[Dataset entries]
[Start of Attachment]
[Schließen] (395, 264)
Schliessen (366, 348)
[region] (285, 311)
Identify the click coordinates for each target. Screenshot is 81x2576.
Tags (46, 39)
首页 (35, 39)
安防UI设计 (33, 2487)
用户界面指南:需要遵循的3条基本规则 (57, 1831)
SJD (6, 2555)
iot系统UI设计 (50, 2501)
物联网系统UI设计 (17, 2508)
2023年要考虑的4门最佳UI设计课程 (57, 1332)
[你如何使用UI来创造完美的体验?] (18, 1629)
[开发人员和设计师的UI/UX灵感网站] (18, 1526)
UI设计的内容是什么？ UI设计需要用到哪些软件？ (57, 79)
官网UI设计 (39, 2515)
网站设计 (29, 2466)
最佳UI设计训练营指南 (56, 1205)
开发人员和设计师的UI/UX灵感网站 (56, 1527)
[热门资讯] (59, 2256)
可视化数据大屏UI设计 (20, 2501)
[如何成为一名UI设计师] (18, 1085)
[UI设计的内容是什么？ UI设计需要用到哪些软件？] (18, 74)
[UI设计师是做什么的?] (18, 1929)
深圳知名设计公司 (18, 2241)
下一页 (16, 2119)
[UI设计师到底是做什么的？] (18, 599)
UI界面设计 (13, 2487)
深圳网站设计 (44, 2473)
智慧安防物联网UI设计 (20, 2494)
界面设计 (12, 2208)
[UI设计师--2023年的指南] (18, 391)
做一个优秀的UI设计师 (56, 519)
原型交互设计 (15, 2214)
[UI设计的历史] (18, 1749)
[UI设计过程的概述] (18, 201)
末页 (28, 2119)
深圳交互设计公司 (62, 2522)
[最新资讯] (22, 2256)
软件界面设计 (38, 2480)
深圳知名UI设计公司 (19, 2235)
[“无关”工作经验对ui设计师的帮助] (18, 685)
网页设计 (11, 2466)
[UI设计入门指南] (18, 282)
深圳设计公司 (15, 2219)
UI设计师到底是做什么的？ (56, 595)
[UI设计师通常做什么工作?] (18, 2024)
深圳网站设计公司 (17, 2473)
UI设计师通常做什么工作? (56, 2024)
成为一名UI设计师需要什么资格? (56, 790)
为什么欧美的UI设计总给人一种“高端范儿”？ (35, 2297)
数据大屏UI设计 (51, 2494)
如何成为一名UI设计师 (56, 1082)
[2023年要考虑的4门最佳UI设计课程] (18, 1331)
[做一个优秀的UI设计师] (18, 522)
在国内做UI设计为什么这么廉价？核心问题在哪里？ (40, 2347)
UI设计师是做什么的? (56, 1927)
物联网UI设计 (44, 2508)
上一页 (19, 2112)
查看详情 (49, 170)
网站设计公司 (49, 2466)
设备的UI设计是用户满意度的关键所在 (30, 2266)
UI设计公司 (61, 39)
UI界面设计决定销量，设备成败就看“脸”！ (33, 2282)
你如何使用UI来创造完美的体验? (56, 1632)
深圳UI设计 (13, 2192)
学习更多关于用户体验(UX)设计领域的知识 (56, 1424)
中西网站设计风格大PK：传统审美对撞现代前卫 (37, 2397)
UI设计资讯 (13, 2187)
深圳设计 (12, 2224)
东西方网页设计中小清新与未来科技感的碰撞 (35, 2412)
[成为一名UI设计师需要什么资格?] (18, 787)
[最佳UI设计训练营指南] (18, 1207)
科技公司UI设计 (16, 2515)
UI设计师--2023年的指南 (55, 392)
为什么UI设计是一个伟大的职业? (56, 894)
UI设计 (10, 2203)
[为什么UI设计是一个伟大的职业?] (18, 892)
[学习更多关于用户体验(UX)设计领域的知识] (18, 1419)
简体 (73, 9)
[End of Attachment]
• [WHAT YOU NEED TO DO]:
Find the word "你如何使用UI来创造完美的体验" in the entries, then copy out every line that has it.

• [TASK ANSWER]:
[你如何使用UI来创造完美的体验?] (18, 1629)
你如何使用UI来创造完美的体验? (56, 1632)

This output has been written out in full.